Reproduce word for word everything in the API reference from "Inference API#" down to "OpenAI-Compatible Server documentation.".
=== Source document ===
API Reference#

NIM for LLMs exposes an OpenAI-compatible inference API backed by vLLM, along with NIM-specific management endpoints.

Inference API#

NIM supports the standard OpenAI API endpoints provided by vLLM:

Endpoint	Description
`POST /v1/chat/completions`	Multi-turn chat completions with message history. Supports streaming and tool calling. Reference
`POST /v1/completions`	Single-turn text completions. Reference
`GET /v1/models`	List models currently loaded and available for inference.
`POST /v1/embeddings`	Generate vector embeddings. Only available when serving an embedding model. Reference
`POST /tokenize`	Tokenize input text into token IDs. Reference
`POST /detokenize`	Convert token IDs back to text. Reference

For full request/response schemas and parameters, refer to the vLLM OpenAI-Compatible Server documentation.

Examples#

Send a chat completion request:

curl -s http://localhost:8000/v1/chat/completions \
  -H "Content-Type: application/json" \
  -d '{
    "model": "meta/llama-3.1-8b-instruct",
    "messages": [{"role": "user", "content": "What is GPU computing?"}],
    "max_tokens": 256
  }'

Stream a chat completion:

curl -s http://localhost:8000/v1/chat/completions \
  -H "Content-Type: application/json" \
  -d '{
    "model": "meta/llama-3.1-8b-instruct",
    "messages": [{"role": "user", "content": "Explain transformers briefly."}],
    "stream": true
  }'

List available models:

curl -s http://localhost:8000/v1/models

NIM Management Endpoints#

In addition to the OpenAI-compatible inference API provided by the vLLM backend, NIM exposes the following management endpoints.
=== Recorded information ===
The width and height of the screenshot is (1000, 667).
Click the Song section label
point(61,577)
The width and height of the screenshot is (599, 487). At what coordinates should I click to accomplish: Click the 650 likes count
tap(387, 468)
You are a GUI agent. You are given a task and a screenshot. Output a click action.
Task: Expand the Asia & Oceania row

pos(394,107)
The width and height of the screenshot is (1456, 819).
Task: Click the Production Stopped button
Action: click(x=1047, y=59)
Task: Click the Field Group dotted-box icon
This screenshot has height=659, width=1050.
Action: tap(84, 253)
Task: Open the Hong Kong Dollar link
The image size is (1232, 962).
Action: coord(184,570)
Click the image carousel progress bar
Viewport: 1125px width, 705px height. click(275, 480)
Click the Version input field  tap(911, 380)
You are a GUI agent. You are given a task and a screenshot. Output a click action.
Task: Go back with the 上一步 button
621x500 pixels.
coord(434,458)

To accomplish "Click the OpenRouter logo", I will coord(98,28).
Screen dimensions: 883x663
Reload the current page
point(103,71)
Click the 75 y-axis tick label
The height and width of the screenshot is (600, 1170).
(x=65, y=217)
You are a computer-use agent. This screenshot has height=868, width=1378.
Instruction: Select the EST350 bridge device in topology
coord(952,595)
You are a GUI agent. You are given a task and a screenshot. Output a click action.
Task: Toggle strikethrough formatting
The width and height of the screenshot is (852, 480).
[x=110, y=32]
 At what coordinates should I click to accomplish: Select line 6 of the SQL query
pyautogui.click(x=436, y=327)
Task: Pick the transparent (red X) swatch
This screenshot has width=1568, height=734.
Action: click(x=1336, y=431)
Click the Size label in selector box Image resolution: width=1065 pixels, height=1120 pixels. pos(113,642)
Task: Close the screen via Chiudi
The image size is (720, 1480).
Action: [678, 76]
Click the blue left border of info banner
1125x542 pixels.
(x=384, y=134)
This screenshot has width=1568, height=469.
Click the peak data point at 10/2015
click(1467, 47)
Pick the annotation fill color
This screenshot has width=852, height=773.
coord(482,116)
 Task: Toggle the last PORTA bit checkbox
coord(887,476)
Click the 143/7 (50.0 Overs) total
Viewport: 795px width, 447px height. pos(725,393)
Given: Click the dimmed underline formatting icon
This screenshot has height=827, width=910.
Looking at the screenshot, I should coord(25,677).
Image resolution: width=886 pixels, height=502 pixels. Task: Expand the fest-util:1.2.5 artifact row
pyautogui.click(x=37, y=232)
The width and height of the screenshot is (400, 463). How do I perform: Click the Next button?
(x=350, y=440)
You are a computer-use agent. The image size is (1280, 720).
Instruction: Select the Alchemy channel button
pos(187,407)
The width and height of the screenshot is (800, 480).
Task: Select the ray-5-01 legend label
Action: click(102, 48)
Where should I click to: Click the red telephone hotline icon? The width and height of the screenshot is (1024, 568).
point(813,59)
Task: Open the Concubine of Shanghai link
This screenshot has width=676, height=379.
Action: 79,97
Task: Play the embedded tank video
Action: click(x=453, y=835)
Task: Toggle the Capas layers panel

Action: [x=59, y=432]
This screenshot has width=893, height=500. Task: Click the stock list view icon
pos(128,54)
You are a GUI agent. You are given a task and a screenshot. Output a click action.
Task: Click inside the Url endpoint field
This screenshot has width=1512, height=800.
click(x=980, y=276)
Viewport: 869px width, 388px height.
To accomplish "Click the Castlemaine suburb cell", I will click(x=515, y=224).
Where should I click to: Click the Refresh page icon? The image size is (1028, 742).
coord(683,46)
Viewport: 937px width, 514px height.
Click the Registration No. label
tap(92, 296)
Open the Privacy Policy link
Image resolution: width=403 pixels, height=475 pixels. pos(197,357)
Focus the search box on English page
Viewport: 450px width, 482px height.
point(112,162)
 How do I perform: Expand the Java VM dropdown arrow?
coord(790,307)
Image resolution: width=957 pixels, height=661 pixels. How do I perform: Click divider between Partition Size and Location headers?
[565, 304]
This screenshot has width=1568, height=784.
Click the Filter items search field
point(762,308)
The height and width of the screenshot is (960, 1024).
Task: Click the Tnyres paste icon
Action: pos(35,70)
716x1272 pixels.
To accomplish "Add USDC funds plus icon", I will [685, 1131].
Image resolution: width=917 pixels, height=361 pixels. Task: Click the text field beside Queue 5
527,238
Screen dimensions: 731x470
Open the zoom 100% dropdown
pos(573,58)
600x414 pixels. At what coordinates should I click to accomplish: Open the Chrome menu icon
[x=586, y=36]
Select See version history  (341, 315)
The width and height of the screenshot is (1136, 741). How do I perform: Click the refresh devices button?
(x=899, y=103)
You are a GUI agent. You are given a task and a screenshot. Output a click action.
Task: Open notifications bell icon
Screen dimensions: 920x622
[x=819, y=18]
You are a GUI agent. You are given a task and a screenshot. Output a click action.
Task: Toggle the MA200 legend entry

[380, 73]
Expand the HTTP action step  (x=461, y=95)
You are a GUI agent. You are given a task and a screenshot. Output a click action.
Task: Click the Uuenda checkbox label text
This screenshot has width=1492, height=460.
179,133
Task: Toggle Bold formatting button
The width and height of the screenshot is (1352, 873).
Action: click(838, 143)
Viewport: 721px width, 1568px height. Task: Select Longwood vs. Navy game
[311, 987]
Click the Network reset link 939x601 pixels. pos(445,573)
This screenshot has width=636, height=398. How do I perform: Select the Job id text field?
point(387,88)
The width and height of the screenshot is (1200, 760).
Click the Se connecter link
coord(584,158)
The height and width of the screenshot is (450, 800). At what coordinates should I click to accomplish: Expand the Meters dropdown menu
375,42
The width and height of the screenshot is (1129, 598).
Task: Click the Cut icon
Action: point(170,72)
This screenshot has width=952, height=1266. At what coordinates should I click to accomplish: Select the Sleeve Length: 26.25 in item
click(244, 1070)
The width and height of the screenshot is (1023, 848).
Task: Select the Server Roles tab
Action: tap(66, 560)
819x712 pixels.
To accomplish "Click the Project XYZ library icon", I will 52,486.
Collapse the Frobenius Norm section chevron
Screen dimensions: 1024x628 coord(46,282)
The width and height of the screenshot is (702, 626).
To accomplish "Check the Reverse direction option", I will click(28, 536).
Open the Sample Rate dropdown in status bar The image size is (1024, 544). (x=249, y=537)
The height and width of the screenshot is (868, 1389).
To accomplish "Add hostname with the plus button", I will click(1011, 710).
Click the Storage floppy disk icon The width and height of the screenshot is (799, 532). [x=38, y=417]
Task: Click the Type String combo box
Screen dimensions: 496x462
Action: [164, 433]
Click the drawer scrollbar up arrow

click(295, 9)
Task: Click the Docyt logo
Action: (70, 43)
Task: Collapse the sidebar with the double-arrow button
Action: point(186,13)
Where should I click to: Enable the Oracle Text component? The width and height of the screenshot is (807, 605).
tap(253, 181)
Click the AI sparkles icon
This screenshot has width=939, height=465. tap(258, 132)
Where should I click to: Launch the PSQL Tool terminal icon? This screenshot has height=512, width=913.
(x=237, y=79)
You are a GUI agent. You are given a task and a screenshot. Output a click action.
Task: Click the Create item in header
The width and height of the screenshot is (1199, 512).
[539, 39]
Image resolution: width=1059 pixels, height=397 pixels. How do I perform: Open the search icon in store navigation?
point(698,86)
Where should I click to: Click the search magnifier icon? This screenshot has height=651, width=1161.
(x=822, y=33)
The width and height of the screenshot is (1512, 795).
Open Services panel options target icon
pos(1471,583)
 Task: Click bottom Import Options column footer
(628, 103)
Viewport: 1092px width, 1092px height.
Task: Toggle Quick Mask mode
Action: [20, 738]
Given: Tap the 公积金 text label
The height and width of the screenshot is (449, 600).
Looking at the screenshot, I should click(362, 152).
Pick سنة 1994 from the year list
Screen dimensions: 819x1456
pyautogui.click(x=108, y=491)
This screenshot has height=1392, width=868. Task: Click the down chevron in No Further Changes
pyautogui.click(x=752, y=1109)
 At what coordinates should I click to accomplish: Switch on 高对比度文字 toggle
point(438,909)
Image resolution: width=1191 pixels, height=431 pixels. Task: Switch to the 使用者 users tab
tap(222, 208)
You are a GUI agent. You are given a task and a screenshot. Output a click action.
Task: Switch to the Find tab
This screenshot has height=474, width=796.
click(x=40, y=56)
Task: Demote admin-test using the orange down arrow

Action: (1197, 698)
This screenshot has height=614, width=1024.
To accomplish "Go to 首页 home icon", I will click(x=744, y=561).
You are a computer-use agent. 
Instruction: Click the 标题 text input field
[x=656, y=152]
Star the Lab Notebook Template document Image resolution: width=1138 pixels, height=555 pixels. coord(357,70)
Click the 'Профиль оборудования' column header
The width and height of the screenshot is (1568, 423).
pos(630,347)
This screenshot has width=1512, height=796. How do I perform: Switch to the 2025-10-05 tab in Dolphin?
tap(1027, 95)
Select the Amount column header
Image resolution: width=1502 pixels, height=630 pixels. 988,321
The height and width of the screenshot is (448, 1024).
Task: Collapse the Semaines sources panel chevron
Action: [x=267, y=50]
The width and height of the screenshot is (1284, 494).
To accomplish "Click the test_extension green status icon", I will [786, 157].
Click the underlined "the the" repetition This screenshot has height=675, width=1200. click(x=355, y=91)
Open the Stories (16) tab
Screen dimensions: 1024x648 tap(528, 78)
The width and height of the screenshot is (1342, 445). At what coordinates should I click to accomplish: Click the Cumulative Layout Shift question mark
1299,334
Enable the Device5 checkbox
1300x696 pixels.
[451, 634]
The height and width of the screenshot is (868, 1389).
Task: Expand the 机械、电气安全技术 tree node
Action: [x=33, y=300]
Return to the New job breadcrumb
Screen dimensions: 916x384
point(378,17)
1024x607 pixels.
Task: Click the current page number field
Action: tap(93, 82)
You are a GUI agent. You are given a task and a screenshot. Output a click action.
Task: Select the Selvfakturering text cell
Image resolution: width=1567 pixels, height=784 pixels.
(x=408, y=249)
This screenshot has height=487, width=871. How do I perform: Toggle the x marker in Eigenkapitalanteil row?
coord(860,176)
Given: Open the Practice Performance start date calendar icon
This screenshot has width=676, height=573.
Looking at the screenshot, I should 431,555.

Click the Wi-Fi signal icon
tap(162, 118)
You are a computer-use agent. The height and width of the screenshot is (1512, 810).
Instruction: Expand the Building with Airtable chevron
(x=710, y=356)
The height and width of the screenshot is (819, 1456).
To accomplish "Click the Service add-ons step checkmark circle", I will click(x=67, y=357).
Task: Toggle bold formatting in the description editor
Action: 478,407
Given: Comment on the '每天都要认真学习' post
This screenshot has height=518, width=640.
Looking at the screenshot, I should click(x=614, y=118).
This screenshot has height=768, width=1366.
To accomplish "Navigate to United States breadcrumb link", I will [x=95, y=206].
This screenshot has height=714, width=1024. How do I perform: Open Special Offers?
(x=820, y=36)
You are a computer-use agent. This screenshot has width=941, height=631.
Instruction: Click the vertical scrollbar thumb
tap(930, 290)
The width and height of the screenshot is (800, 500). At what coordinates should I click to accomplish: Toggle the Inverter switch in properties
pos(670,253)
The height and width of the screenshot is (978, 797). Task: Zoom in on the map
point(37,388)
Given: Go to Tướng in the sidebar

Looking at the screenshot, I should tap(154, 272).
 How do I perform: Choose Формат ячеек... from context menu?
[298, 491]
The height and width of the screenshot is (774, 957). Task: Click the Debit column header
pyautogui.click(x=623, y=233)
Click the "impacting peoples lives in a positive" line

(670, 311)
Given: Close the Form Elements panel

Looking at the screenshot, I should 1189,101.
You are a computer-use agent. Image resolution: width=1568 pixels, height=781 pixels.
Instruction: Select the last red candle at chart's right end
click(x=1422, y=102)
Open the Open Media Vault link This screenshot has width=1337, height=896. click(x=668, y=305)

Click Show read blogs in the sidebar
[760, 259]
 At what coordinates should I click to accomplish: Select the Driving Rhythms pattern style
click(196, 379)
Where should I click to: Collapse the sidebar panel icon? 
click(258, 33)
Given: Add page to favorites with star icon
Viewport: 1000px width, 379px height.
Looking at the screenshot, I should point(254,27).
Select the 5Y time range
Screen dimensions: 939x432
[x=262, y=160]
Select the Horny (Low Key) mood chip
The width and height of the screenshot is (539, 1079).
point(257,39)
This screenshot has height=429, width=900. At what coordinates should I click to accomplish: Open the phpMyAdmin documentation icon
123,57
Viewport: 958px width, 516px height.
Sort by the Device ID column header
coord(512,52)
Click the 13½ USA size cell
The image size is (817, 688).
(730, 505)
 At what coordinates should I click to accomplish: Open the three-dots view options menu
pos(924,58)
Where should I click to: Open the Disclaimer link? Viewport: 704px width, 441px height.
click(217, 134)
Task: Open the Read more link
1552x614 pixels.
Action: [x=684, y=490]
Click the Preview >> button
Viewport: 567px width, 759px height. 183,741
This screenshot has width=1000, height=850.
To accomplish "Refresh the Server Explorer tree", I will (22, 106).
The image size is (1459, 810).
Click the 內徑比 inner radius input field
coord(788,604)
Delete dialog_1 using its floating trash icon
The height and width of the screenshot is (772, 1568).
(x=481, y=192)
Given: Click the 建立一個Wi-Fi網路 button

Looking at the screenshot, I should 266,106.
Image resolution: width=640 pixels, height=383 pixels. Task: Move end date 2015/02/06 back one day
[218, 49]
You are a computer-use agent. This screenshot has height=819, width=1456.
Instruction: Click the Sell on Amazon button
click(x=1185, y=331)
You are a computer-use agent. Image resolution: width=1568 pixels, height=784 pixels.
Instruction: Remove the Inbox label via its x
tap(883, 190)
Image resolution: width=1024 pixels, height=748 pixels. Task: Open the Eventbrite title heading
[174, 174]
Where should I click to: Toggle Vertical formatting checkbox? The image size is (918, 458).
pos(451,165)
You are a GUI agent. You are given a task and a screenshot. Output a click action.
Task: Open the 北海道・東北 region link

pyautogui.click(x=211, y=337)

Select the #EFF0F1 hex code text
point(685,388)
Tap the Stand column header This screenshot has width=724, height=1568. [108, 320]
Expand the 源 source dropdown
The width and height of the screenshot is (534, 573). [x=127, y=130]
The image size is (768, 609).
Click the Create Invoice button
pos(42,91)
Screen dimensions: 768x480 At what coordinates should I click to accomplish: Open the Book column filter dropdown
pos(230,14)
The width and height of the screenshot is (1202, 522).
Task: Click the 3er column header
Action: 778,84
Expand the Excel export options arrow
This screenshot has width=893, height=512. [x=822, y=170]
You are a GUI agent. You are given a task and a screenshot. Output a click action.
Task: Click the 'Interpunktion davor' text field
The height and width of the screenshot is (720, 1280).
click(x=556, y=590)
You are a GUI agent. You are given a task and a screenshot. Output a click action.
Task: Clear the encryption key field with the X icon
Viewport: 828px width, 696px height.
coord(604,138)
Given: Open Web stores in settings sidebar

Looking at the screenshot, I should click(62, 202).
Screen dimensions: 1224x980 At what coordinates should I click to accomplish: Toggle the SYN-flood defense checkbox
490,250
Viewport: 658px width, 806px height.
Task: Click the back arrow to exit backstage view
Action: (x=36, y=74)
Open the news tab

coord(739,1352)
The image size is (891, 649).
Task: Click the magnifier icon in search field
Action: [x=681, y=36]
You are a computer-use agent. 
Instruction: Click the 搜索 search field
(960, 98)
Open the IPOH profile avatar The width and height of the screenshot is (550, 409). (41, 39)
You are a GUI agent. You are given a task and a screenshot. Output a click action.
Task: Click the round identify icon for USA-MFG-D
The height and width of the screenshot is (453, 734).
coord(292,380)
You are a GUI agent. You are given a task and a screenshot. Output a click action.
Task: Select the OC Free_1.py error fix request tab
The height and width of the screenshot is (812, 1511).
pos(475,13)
===
Answer to this problem —
Inference API#

NIM supports the standard OpenAI API endpoints provided by vLLM:

Endpoint	Description
`POST /v1/chat/completions`	Multi-turn chat completions with message history. Supports streaming and tool calling. Reference
`POST /v1/completions`	Single-turn text completions. Reference
`GET /v1/models`	List models currently loaded and available for inference.
`POST /v1/embeddings`	Generate vector embeddings. Only available when serving an embedding model. Reference
`POST /tokenize`	Tokenize input text into token IDs. Reference
`POST /detokenize`	Convert token IDs back to text. Reference

For full request/response schemas and parameters, refer to the vLLM OpenAI-Compatible Server documentation.